TASK ITEM | Which lines of the records hold the string "computer"? Report only how many of them there are.

[[ RECORDS FOR THE EXERCISE, beginning ]]

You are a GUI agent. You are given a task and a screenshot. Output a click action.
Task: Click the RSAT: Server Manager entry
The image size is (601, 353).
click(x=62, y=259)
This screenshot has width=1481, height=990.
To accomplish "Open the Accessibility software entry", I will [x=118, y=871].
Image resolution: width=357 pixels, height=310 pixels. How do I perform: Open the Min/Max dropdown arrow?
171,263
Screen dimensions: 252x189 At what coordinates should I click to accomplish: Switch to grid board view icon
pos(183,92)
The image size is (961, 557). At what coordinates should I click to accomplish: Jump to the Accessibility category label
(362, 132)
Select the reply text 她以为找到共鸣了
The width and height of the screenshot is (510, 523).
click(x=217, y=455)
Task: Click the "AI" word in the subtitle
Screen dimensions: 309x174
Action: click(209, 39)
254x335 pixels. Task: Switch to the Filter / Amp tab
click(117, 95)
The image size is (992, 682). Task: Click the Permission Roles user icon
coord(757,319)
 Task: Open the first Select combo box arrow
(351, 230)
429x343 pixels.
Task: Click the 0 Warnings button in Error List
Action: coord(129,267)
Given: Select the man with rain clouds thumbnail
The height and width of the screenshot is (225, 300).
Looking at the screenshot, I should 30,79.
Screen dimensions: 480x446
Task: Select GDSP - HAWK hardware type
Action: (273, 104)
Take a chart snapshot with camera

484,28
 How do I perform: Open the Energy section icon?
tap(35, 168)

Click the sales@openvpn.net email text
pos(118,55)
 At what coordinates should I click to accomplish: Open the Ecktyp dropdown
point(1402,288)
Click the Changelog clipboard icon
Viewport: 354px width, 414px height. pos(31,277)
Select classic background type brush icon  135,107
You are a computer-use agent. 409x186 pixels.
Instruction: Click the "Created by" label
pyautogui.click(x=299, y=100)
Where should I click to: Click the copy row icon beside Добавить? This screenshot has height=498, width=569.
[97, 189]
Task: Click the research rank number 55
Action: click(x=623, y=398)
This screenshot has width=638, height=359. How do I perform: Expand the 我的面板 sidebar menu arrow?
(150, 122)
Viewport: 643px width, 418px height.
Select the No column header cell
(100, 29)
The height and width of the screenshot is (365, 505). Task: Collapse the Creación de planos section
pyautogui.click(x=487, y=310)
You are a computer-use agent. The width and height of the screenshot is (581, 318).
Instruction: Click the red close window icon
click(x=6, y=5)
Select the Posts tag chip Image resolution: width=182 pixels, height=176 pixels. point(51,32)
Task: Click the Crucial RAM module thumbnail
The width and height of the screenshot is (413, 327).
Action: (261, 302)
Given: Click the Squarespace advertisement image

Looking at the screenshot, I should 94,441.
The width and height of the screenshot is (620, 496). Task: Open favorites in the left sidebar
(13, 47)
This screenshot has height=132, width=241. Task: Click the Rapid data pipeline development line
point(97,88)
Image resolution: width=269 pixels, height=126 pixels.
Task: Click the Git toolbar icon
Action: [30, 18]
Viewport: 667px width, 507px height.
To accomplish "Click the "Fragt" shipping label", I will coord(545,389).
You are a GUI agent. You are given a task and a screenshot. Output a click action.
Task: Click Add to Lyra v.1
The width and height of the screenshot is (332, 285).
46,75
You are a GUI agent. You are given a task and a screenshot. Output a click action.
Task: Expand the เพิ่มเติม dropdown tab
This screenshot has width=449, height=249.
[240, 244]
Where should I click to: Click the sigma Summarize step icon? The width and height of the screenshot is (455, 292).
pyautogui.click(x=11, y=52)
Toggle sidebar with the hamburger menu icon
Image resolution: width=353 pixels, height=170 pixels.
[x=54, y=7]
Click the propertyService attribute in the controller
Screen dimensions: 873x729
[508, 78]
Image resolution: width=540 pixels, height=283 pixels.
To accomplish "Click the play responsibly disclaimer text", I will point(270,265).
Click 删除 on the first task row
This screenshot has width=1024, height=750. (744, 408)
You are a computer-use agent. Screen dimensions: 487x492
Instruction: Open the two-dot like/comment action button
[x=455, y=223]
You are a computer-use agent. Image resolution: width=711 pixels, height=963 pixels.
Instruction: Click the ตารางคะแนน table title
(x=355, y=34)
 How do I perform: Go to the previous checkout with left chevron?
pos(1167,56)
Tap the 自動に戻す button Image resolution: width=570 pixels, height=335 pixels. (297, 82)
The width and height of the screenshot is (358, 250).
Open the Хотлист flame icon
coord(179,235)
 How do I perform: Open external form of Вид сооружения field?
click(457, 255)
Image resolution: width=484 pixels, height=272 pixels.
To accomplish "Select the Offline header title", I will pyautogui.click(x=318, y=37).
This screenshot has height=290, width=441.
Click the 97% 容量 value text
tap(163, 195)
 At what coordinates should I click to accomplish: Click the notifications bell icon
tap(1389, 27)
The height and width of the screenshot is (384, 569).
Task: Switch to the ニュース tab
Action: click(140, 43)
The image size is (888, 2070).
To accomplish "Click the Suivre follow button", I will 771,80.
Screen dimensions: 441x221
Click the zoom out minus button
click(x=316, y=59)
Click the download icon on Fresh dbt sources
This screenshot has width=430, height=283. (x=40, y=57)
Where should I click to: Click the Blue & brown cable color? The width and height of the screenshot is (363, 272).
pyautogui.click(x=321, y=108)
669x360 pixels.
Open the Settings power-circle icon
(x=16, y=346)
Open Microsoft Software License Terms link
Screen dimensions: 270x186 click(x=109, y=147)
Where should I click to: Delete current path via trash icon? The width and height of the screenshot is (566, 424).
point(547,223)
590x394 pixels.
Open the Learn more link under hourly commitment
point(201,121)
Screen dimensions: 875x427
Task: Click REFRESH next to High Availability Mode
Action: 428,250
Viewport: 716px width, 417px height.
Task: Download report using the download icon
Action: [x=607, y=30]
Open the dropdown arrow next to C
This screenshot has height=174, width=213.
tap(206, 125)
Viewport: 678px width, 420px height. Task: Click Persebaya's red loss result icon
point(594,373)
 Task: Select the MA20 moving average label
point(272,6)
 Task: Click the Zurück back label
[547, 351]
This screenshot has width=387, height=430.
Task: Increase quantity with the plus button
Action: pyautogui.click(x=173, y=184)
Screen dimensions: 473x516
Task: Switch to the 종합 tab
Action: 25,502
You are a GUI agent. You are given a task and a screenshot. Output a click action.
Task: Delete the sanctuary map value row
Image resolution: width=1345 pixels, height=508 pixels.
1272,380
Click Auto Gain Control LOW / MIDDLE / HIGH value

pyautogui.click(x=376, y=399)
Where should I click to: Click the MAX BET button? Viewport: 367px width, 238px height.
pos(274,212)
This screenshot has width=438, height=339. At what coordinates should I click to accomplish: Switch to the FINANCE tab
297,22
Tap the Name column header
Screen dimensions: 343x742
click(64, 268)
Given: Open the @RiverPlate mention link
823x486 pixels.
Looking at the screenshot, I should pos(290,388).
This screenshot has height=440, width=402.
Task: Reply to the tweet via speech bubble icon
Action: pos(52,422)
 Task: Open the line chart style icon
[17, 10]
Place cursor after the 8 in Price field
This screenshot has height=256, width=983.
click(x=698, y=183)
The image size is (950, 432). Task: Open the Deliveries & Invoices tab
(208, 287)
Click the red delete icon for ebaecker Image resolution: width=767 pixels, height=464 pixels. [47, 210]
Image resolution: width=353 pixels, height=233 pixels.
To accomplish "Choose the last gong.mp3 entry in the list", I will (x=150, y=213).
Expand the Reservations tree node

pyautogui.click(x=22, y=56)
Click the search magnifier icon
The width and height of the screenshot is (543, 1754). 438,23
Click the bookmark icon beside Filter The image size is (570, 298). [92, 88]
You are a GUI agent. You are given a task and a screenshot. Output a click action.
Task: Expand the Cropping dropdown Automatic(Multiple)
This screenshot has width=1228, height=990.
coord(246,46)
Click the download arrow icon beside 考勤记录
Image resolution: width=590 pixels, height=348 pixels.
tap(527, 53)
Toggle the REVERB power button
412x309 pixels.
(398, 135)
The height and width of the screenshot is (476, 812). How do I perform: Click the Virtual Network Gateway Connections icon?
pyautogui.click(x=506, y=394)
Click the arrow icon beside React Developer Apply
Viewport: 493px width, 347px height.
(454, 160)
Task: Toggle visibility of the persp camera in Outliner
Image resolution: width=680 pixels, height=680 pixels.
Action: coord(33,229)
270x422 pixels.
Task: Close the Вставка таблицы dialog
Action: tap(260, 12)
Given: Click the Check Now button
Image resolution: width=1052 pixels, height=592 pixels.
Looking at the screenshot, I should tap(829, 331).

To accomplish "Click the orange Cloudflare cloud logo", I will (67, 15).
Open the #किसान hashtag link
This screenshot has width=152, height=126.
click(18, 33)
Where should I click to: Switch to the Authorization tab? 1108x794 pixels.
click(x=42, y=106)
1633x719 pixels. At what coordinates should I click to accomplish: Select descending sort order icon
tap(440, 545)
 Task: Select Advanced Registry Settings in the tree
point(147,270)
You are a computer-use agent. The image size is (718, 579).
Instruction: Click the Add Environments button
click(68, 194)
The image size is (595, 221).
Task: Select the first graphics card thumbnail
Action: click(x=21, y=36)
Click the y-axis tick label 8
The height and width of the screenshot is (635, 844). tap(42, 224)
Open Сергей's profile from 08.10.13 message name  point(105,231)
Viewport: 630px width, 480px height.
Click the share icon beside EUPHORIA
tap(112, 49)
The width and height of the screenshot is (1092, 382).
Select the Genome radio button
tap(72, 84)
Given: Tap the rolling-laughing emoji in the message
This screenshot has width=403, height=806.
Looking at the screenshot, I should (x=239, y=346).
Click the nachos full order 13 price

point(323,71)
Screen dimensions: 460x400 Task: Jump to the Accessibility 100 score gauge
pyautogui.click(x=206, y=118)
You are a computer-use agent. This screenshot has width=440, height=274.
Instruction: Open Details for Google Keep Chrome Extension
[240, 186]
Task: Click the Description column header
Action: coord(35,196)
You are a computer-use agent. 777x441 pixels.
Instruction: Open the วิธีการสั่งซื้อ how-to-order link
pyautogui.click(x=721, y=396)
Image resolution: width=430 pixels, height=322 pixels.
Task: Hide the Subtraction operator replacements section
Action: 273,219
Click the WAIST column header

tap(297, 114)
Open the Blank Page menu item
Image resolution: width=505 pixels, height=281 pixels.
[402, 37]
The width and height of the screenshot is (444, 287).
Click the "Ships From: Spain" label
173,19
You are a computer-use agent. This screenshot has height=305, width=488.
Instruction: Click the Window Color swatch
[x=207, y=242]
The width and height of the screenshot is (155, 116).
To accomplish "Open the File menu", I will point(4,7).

[[ RECORDS FOR THE EXERCISE, end ]]

RESPONSE | 8